What the task asks:
Lay out as a Markdown table with the columns Number and Line the lines of the rows below, starting at the line that contains "Click the 'Sensibilité' axis title" and stopping after the line that contains "click(x=56, y=270)". Skip blank lines.
[Start of Records supplied]
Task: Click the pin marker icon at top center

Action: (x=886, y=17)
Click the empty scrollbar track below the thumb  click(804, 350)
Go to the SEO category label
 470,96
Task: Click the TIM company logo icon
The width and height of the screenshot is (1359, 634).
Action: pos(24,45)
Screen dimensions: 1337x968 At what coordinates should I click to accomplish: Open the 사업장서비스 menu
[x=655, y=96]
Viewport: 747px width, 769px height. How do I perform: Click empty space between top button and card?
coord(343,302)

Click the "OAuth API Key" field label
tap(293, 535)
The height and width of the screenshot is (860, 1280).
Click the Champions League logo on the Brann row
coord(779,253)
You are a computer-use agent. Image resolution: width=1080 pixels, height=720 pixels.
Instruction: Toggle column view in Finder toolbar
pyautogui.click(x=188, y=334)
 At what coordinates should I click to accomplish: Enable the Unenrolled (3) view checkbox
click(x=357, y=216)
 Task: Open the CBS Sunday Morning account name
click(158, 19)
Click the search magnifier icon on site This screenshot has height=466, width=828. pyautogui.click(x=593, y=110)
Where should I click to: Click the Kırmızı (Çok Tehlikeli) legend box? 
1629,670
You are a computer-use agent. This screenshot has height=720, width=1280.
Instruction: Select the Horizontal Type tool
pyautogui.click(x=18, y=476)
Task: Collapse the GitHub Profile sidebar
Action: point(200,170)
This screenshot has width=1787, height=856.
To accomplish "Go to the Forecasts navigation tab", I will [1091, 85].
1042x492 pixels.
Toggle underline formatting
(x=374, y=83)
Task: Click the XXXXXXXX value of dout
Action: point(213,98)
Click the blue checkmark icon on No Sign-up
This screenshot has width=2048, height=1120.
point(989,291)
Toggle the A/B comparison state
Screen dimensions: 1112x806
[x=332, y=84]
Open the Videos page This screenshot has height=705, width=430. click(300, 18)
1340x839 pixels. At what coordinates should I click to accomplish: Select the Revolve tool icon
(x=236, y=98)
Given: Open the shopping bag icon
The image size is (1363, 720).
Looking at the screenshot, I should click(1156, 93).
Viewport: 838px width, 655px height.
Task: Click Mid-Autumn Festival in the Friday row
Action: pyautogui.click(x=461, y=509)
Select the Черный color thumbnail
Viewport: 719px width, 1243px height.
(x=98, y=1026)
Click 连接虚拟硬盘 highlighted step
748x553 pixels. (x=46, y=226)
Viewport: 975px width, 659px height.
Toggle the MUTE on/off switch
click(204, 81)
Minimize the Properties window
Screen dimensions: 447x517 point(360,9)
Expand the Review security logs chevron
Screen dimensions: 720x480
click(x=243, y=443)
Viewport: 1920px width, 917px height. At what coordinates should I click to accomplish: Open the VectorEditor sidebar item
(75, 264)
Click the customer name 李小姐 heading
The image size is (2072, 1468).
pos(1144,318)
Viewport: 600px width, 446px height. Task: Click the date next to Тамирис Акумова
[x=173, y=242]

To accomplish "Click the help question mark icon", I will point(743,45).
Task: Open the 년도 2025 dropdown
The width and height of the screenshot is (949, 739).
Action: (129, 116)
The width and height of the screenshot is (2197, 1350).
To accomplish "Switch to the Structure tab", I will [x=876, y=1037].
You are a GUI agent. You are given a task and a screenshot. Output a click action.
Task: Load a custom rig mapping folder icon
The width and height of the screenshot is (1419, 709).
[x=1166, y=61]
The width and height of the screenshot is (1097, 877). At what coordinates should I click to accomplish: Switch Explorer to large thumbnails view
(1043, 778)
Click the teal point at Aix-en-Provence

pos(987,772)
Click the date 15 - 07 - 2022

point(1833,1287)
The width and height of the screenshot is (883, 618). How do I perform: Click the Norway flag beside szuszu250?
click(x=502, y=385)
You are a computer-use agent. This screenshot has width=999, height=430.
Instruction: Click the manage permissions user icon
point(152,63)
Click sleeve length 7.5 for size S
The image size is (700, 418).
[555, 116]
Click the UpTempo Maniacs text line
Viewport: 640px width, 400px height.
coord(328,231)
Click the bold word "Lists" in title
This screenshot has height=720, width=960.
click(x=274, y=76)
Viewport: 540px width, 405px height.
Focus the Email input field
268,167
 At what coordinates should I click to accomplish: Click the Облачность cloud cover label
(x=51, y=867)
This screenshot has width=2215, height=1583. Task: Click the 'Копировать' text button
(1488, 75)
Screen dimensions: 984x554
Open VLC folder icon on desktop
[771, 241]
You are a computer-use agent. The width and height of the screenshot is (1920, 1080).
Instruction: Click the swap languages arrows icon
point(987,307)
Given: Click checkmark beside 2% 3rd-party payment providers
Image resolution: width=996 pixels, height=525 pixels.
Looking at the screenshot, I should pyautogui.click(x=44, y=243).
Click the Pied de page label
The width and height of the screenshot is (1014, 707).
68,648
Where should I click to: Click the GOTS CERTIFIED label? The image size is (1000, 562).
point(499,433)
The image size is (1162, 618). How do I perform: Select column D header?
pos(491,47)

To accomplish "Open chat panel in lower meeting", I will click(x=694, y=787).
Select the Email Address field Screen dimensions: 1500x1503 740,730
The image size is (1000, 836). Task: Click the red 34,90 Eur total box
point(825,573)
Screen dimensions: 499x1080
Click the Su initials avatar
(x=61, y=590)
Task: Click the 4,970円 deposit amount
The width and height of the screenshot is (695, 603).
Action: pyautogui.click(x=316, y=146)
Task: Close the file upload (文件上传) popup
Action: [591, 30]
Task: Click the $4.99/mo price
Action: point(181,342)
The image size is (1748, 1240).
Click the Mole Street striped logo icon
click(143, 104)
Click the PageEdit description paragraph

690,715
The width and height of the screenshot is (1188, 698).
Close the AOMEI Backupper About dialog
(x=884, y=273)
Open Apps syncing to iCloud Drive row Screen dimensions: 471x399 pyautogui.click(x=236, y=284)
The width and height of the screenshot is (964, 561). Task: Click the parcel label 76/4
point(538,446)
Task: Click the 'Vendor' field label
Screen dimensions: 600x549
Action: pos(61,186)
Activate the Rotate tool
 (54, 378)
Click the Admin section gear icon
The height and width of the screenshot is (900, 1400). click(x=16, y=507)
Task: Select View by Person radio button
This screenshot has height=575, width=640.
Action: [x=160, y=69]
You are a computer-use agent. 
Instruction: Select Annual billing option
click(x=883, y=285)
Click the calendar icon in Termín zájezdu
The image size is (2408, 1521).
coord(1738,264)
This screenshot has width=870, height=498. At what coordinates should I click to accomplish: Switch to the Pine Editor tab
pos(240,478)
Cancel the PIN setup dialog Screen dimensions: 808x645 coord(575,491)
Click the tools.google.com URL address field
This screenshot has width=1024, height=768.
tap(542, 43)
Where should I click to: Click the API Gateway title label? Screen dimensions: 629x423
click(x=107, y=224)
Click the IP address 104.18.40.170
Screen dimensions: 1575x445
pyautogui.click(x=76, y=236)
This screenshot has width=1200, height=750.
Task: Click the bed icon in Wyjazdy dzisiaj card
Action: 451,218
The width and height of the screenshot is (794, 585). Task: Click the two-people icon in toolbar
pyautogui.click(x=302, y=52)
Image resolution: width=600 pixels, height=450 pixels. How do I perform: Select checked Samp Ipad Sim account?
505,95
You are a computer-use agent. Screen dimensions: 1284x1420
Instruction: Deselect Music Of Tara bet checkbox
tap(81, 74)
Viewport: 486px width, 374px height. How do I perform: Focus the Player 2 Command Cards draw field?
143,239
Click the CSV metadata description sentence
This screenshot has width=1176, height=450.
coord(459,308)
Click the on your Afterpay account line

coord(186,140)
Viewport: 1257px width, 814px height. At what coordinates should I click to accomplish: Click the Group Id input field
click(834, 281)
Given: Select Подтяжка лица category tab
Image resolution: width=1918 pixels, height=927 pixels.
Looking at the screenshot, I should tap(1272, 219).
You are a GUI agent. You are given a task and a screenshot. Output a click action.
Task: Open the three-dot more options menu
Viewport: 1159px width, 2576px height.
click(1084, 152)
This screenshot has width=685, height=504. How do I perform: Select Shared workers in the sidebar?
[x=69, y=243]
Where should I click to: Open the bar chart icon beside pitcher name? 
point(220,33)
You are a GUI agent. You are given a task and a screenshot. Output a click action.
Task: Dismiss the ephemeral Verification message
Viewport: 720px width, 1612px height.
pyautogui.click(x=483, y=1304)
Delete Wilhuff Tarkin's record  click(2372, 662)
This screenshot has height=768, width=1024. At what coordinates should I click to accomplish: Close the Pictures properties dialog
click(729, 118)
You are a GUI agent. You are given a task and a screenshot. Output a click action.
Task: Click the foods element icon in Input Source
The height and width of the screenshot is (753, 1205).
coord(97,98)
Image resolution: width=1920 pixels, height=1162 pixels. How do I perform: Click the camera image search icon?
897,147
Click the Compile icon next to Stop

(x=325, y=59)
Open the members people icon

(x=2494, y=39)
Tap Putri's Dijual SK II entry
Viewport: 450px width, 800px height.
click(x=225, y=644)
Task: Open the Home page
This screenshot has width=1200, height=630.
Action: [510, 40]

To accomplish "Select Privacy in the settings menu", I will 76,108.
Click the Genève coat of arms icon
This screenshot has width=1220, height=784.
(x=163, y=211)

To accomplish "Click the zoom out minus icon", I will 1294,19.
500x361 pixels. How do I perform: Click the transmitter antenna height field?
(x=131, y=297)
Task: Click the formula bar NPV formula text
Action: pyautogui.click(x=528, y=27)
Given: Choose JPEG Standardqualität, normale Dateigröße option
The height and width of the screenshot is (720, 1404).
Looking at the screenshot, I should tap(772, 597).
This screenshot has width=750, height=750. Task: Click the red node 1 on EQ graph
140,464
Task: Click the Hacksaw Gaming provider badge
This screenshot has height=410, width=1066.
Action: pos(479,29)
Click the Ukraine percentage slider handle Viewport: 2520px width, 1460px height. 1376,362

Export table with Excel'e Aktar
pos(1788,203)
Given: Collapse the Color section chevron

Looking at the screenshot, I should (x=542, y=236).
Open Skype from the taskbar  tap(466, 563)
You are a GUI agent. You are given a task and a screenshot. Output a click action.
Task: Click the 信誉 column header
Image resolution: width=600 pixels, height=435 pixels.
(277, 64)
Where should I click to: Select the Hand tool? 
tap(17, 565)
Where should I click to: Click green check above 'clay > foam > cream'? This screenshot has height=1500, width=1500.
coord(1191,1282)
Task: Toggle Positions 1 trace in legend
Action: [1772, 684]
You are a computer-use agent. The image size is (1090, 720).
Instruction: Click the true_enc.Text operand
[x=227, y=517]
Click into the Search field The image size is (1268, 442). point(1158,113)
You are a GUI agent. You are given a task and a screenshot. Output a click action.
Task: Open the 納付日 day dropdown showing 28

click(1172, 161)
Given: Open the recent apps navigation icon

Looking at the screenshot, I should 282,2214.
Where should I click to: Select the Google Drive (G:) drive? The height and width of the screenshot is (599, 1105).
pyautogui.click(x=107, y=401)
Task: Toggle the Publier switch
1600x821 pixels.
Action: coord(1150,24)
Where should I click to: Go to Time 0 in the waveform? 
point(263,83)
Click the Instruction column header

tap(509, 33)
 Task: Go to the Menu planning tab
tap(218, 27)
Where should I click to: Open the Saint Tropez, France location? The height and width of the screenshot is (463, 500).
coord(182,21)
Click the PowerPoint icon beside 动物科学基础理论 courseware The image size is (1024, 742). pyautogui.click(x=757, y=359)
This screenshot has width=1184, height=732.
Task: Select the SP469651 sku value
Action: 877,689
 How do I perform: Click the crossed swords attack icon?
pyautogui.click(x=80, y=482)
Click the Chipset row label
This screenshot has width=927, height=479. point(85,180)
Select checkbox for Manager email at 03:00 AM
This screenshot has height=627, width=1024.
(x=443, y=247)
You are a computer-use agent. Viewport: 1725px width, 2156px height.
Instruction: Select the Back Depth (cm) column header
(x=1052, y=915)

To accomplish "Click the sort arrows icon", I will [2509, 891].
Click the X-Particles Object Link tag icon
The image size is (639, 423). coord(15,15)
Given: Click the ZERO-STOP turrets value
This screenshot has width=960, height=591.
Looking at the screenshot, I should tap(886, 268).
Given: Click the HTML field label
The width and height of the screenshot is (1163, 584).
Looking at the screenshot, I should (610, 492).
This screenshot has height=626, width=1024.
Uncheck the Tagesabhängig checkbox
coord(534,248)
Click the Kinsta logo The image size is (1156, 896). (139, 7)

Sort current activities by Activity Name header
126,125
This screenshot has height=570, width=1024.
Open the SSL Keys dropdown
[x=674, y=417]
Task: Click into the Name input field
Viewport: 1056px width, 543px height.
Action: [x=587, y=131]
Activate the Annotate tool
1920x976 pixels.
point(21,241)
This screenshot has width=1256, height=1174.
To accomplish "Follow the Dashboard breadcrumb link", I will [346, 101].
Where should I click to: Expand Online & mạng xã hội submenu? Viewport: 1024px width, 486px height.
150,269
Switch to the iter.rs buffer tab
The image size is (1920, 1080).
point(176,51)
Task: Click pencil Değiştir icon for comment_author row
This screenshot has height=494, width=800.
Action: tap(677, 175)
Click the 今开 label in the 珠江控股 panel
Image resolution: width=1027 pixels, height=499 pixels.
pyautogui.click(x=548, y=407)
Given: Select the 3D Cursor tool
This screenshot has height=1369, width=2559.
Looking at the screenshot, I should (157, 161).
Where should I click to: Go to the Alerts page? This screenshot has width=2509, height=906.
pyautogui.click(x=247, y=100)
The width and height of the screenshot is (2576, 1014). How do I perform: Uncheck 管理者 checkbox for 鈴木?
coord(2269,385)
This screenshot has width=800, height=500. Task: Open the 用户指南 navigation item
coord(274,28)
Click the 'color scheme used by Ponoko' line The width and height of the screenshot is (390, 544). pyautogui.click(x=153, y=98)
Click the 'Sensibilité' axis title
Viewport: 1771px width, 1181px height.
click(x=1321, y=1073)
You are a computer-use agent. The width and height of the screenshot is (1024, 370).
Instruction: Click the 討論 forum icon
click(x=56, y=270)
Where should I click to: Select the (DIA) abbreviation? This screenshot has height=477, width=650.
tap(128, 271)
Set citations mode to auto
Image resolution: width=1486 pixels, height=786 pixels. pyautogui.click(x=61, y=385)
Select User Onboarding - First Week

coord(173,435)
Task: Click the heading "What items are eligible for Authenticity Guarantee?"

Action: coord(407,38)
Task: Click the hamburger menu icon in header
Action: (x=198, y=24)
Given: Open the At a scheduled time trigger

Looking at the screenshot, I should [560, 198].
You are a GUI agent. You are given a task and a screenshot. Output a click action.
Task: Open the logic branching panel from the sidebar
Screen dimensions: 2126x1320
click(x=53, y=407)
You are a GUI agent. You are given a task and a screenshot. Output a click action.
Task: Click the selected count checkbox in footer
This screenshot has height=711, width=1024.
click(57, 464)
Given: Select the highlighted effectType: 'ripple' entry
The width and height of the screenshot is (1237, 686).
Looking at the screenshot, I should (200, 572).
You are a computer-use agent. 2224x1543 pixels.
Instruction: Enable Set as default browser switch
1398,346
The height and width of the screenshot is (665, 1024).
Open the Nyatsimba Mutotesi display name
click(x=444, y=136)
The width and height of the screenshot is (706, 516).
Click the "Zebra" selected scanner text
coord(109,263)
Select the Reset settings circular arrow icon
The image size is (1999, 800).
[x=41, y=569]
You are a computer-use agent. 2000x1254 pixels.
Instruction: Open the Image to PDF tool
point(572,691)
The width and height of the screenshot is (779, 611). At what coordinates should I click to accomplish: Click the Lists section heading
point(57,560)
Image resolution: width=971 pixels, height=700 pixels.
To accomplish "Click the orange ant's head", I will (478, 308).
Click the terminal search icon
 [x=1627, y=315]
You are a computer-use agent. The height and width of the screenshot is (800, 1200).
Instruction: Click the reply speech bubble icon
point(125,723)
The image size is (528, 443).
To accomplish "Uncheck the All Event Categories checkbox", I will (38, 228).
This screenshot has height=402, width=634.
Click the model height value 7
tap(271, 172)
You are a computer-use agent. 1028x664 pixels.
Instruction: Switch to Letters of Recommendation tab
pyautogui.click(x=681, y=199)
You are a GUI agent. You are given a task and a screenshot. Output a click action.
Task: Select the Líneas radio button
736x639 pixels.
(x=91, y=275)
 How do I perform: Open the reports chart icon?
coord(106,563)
[End of Records supplied]
Reply to the task:
| Number | Line |
|---|---|
| 1 | Click the 'Sensibilité' axis title |
| 2 | Viewport: 1771px width, 1181px height. |
| 3 | click(x=1321, y=1073) |
| 4 | You are a computer-use agent. The width and height of the screenshot is (1024, 370). |
| 5 | Instruction: Click the 討論 forum icon |
| 6 | click(x=56, y=270) |